Daniel, to my surprise, gave me a small photo of Simón Salman. “This is for you. It is one of my favorite pictures of my grandfather,” he said without a blink as he handed me the gift. “Maybe it will help you find him!” I thanked Daniel for trusting me with his grandfather’s picture. I promised that I would take very good care of it and tucked it into my wallet, in the same pocket where I keep my precious belongings: my ID, small photos of my loved ones and notes of my secret wishes.
Since then, Simón Salman and I have been ruminating. He, in a small black-and-white photo walking on San Rafael sometime in the 1950s, a cigarette in his mouth and both arms loose at his side, dressed in a gray suit, a white buttoned-up shirt and shiny black shoes holding big confident steps that match his direct sharp gaze at the camera. I, in casual summer clothes in late December at the airport of Panama City while in transit between Havana and Managua, looking at him with intrigue and searching for clues that would help me trace a Palestinian man from Nazareth marching like a knight in Centro Habana with alluring elegance and charisma. Who is he? Why did he come to Cuba? When was the last time he got in touch with his family? How did he envision his return to Palestine?
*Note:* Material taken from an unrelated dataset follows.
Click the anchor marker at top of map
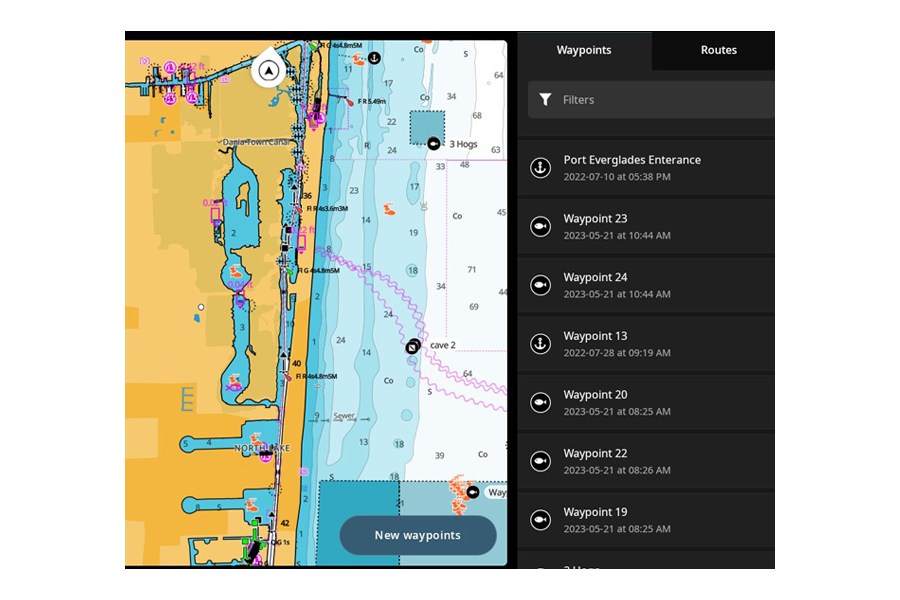The width and height of the screenshot is (900, 600). pos(374,59)
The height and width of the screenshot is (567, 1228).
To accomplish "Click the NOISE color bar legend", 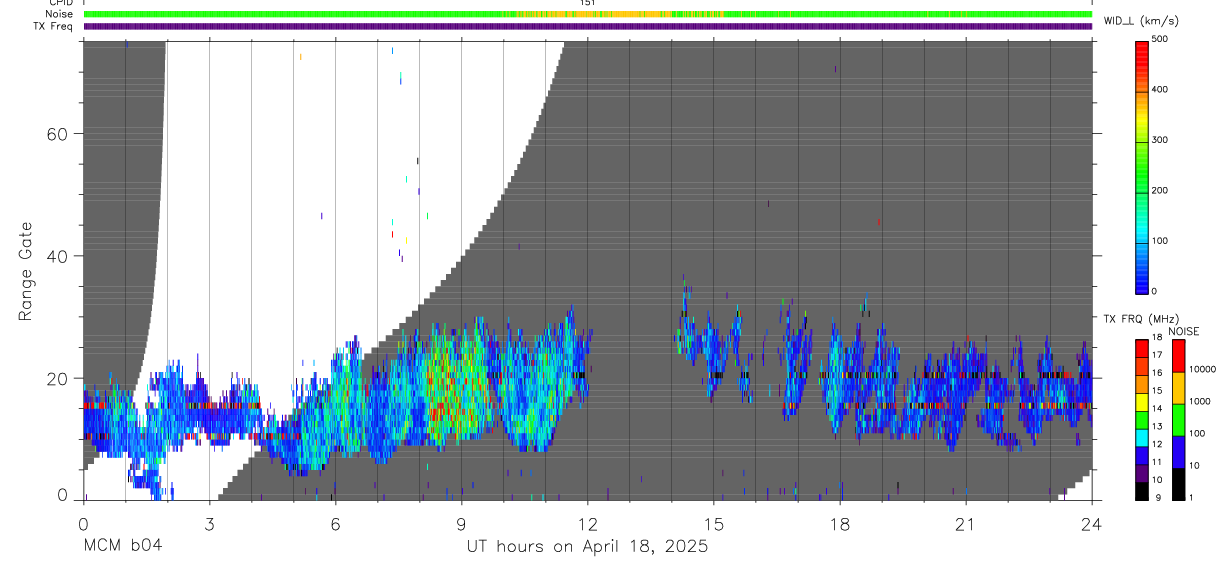I will coord(1177,419).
With these questions, Simón Salman and I crossed the Caribbean Sea. Together, we had imagined conversations about homelands and diasporas, compared notes about tropical vs. cold landscapes, celebrated Christmas with Muslim Palestinian friends in the Selva Negra in Nicaragua, looked without hesitation into the cameras of US immigration officers, walked in the freezing avenues of New York City with their decorated lights, celebrated the beginning of another new year away from home, crossed the Atlantic, wrote poems while waiting in transit in Istanbul, and finally returned to Palestine. In our overweight luggage, we carried our deepest longings and a light Cuban-heart Handhalah key chain.
*Handhalah: A 10-year-old character created by Palestinian cartoonist Naji al-Ali, used by Ali to denote a young refugee and universal witness, and now a well-known symbol of Palestinian resistance and an icon for the right of return.